Urinary continence requires coordination of both the somatic and autonomic nervous systems, and also involves elements of volitional control and assessments of social appropriateness. Urinary storage is primarily mediated involuntarily by the sympathetic nervous system and volitionally by the somatic neurons to the external urethral sphincter. At low bladder volumes, contraction of the internal and external urethral sphincter is maintained via α-adrenergic receptors and detrusor muscle contraction in the bladder wall is inhibited via β-adrenergic receptors. Urinary voiding is primarily mediated by the parasympathetic nervous system in conjunction with the pontine micturition center. At higher bladder volumes, descending axons from the pontine micturition center activate the parasympathetic neurons in the sacral spinal cord, which cause both detrusor muscle contraction via muscarinic acetylcholine receptors and urethral relaxation. They also inhibit the sympathetic neurons to the bladder and the somatic neurons to the external urethral sphincter. The pontine micturition center is inhibited by cortical regions so that voiding occurs in the appropriate social context.
Bladder dysfunction may signal pathology at any level from the cortex and pons to spinal cord and sacral peripheral nerve roots. However, more often it is due to a primary urologic cause affecting the bladder or urethra, and thus urologic evaluation should be performed initially, including an evaluation for urinary tract infection, prostate disease in men, and gynecologic disease in women. Urinary incontinence or retention is a frequent medication side effect. Commonly implicated medications include anticholinergics, opiates, calcium channel blockers, and diuretics.
In patients with urinary hesitancy and/or urinary retention, there is dysfunction of detrusor muscle contraction indicating a loss of parasympathetic excitation. This can be seen in focal lesions of the sacral spinal cord (conus medullaris) or sacral nerve roots (cauda equina) or in diffuse processes affecting the autonomic nervous system. An acute cervical or thoracic spinal cord injury can result in acute urinary retention (spinal shock), but patients will develop detrusor overactivity in a few weeks or months.

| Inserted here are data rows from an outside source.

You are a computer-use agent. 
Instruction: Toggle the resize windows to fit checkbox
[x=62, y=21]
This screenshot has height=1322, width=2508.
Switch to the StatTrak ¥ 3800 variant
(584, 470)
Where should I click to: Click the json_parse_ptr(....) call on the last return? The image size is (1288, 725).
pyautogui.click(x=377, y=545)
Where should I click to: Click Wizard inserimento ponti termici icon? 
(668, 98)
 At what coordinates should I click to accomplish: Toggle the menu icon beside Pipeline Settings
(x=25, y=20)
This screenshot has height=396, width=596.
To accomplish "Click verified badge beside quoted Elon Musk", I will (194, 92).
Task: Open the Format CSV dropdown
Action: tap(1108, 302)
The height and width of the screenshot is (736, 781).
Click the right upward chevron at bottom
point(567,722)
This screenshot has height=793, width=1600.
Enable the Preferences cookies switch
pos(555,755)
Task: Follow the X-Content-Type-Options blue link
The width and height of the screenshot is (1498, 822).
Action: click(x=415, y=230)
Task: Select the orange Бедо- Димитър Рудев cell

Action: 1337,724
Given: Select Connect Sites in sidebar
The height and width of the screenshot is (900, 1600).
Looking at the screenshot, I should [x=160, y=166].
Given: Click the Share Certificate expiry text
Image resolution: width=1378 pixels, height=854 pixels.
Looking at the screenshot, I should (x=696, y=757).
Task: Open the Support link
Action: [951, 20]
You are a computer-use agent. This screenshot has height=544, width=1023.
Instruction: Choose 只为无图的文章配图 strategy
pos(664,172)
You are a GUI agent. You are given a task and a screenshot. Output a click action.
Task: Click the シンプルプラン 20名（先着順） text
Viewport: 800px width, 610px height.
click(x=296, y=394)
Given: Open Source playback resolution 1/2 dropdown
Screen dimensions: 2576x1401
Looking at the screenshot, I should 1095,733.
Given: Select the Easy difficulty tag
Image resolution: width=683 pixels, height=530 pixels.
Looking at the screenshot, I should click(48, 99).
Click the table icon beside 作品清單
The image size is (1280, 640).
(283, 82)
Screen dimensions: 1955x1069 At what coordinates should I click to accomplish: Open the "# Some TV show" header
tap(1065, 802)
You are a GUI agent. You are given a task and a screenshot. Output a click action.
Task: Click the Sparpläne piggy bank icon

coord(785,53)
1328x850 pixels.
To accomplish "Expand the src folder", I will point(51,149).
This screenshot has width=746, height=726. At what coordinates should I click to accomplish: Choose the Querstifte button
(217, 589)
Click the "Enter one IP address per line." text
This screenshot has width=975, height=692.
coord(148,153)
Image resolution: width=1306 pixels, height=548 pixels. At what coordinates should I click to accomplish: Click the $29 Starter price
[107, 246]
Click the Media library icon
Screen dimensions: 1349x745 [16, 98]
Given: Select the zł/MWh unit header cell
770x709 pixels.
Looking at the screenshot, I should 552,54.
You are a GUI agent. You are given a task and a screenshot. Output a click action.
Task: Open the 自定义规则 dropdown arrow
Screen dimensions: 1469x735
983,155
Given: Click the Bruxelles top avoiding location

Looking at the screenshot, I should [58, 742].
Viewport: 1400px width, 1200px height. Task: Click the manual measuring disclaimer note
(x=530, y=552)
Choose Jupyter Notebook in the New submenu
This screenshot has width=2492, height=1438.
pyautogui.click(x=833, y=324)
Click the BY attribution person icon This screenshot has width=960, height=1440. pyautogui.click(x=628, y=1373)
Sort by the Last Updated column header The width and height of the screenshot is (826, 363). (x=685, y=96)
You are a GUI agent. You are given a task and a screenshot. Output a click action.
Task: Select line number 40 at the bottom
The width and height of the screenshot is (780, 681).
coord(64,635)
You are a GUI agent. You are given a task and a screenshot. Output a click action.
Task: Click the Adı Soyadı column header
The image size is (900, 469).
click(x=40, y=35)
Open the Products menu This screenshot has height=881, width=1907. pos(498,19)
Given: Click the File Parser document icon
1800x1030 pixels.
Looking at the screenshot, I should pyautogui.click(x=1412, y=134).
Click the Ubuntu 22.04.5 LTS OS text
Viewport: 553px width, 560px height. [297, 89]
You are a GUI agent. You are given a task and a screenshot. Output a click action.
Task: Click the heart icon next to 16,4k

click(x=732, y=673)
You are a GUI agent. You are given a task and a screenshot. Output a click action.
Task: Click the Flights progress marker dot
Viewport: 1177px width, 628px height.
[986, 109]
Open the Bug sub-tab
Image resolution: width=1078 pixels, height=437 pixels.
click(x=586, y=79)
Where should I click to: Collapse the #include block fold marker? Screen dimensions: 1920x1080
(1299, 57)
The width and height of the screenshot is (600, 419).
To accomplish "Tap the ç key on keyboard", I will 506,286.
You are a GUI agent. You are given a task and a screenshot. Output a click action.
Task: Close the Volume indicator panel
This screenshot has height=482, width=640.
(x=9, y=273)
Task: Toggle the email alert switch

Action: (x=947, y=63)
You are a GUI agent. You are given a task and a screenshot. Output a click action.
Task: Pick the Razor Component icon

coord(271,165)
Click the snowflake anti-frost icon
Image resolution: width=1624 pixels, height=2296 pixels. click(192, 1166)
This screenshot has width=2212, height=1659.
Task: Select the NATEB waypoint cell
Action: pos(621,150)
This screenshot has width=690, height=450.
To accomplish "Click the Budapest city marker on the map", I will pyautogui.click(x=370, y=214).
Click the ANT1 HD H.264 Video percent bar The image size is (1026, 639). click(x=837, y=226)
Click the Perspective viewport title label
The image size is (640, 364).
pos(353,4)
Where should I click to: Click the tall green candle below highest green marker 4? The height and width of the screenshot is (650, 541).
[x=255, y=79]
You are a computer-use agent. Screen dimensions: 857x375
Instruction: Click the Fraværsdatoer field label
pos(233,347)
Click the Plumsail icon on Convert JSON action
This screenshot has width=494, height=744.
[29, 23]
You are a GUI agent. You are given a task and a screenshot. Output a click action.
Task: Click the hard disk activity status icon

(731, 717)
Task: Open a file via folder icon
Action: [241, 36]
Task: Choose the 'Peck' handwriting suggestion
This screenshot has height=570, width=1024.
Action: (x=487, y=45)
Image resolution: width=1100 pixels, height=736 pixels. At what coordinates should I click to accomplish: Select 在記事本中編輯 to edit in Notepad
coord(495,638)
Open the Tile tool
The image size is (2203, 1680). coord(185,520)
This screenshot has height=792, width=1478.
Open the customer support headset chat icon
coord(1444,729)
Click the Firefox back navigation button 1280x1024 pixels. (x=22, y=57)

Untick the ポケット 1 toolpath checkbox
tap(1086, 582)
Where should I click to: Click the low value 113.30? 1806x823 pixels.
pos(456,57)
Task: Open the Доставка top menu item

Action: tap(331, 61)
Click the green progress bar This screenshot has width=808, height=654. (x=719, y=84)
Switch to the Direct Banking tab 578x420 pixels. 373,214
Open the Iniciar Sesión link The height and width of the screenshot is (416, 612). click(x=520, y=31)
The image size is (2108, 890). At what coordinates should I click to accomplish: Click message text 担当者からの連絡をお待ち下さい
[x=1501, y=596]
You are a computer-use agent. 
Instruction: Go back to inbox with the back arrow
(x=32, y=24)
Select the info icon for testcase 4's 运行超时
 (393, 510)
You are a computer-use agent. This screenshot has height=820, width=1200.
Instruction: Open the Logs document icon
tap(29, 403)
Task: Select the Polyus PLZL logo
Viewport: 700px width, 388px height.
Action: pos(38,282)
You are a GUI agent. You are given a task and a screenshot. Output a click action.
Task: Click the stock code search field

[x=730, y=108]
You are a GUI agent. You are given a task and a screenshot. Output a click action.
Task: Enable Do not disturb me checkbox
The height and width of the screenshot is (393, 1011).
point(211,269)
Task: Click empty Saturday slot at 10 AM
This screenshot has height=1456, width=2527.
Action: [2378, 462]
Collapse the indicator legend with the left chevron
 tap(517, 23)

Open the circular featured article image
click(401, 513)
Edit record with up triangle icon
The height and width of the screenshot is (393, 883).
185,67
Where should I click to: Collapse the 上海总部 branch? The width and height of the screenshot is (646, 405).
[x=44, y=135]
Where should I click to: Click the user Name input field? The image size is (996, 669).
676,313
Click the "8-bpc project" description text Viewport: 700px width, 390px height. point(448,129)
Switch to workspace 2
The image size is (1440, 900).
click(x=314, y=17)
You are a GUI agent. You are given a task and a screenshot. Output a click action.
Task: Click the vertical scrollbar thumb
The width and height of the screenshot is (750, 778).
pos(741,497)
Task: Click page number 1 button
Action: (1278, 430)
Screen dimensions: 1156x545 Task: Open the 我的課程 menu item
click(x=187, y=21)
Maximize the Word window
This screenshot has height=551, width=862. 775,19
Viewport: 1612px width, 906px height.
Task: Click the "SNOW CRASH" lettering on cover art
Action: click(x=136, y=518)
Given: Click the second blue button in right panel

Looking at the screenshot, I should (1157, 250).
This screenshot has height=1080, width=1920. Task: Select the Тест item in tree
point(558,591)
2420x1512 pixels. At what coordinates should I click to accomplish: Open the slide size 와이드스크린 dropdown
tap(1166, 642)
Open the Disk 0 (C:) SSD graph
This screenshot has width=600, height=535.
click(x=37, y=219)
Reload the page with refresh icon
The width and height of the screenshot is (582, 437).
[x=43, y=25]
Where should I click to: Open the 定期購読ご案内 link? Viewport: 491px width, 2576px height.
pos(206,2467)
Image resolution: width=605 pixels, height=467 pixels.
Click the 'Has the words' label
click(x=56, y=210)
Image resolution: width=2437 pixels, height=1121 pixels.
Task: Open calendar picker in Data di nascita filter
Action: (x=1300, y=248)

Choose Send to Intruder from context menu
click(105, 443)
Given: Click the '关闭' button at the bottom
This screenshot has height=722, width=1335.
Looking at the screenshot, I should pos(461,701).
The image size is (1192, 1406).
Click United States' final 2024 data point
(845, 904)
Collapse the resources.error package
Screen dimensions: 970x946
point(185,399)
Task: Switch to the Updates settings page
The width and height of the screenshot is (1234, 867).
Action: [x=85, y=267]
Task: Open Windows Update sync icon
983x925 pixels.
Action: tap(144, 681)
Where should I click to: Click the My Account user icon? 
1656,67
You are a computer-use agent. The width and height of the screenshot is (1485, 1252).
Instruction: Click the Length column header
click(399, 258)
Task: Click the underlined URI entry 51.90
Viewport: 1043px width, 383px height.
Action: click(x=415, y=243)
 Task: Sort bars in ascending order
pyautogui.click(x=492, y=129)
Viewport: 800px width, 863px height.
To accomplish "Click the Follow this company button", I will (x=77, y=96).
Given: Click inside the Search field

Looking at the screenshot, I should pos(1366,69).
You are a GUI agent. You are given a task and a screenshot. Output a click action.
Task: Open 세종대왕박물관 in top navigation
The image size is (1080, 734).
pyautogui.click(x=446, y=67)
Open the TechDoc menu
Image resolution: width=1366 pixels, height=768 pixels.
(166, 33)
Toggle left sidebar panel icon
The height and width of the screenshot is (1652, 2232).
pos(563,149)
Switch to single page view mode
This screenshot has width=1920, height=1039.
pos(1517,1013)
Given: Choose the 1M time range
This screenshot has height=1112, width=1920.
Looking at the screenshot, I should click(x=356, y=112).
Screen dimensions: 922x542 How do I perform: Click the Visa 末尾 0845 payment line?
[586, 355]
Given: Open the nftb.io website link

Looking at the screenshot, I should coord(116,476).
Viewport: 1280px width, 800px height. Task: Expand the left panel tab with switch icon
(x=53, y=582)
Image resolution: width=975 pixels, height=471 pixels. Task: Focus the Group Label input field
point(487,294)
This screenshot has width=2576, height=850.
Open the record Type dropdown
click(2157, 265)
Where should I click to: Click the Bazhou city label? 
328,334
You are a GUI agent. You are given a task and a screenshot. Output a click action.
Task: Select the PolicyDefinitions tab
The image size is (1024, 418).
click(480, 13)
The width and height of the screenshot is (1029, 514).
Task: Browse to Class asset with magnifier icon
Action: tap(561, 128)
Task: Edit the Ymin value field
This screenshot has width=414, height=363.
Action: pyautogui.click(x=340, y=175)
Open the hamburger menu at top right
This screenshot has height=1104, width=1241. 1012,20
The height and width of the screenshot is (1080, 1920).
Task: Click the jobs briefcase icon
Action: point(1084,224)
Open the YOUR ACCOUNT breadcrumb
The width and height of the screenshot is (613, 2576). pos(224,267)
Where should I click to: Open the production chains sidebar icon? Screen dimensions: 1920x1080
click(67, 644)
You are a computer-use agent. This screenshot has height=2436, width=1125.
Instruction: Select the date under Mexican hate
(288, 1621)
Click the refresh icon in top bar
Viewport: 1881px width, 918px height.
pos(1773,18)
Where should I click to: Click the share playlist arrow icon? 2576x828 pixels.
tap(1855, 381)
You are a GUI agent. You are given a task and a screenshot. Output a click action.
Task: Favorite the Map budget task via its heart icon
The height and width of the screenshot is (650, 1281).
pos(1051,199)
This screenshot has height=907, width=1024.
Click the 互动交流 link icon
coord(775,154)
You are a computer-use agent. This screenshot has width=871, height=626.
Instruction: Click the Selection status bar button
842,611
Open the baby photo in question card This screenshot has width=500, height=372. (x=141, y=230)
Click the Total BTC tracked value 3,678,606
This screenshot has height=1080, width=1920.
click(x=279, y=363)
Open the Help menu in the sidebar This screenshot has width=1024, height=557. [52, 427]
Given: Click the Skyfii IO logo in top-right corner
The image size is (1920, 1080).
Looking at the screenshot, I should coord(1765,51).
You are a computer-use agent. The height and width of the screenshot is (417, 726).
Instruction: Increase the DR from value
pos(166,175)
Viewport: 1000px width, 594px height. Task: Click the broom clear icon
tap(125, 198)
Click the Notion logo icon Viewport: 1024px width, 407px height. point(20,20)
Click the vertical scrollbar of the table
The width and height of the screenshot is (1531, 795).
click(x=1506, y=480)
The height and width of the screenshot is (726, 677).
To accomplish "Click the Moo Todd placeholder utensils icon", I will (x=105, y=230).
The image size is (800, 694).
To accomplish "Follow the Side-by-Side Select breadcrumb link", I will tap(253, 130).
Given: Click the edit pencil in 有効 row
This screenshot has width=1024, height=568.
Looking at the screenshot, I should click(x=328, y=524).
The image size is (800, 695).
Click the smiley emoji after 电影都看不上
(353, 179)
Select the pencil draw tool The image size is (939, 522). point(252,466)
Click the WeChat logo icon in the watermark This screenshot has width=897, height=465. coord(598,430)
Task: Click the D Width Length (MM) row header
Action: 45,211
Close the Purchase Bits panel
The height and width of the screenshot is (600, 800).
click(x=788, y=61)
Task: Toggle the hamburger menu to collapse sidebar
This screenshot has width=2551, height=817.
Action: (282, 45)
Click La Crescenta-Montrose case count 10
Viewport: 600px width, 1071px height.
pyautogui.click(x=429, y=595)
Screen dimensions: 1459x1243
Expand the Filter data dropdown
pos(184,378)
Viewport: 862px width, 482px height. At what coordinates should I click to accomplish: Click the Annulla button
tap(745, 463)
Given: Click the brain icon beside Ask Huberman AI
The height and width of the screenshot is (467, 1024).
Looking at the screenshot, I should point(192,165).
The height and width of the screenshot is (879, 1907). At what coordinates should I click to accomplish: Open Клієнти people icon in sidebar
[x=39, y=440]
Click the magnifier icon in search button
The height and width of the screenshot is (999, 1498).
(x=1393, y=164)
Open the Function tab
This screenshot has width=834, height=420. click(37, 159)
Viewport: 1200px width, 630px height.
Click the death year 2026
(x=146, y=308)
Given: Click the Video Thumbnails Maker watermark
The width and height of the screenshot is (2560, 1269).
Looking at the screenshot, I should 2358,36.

Due to extensive autonomic innervation, bladder dysfunction may be seen in processes that preferentially involve the autonomic system, such as polyneuropathy from diabetes or amyloidosis, idiopathic small fiber polyneuropathy, and primary autonomic failure. Multiple system atrophy (MSA) may be a unifying diagnosis when an older patient presents with isolated, prominent autonomic dysfunction without other evidence of polyneuropathy. Accompanying evidence of Parkinsonism may not be seen in the early stages of MSA. In this context, patients with bladder dysfunction should be specifically asked about other symptoms of autonomic dysfunction, such as orthostasis, dry mouth, abnormal sweating, gastroparesis, and constipation. On examination, patients should be evaluated for distal loss of pain and temperature sensation and orthostatic hypotension.
Intermittent catheterization is the main treatment for urinary retention regardless of the etiology. Intermittent catheterization overrides the internal and external urethral sphincters, obviating the need for detrusor contraction, avoids damage to the upper urinary tract from chronic retention, and minimizes the infection risk relative to chronic catheterization. Scheduled voiding may also prevent overflow incontinence episodes and promotes patient independence.
Detrusor overactivity (detrusor muscle contraction at low filling volumes) often occurs after central nervous system injury and leads to urgency, frequency, and urge incontinence. When the lesion is in the spinal cord, there may also be a loss of upper motor neuron modulation of the external urethral sphincter resulting in detrusor-sphincter dyssynergia. Thus, in addition to frequent detrusor contractions at low filling volumes, the bladder and external sphincter often contract simultaneously, resulting in ineffective voiding.
The classic triad of normal pressure hydrocephalus (NPH) includes urinary incontinence (especially urgency), gait instability (magnetic gait), and dementia. Patients need not have all three features. Brain magnetic resonance imaging or computed tomography demonstrating ventriculomegaly out of proportion to cortical atrophy is present in NPH. To more quantitatively define this finding, the ratio of the maximum width of the frontal horns of the lateral ventricles is divided by the maximum internal diameter of the skull at the same level (Evans index). A ratio of greater than 0.3 is suggestive of NPH. Ventriculoperitoneal shunting may provide relief, largely depending on the stage of illness and comorbidities.
Cortical lesions, particularly in the frontal lobe, often result in urinary urgency. Frequently cited mechanisms include interruption of conscious control of voiding or mechanisms underlying the switch from storage to evacuation of urine.
Optimal treatment of bladder dysfunction with urgency often requires a multimodal approach. Anticholinergic or β-adrenergic medications promote detrusor relaxation by inhibiting parasympathetic and activating sympathetic pathways, respectively. In patients with detrusor-sphincter dyssynergia, intermittent catheterization is usually employed as well to combat incomplete emptying, which can exacerbate detrusor overactivity, cause symptoms of urgency and frequency, and lead to infection.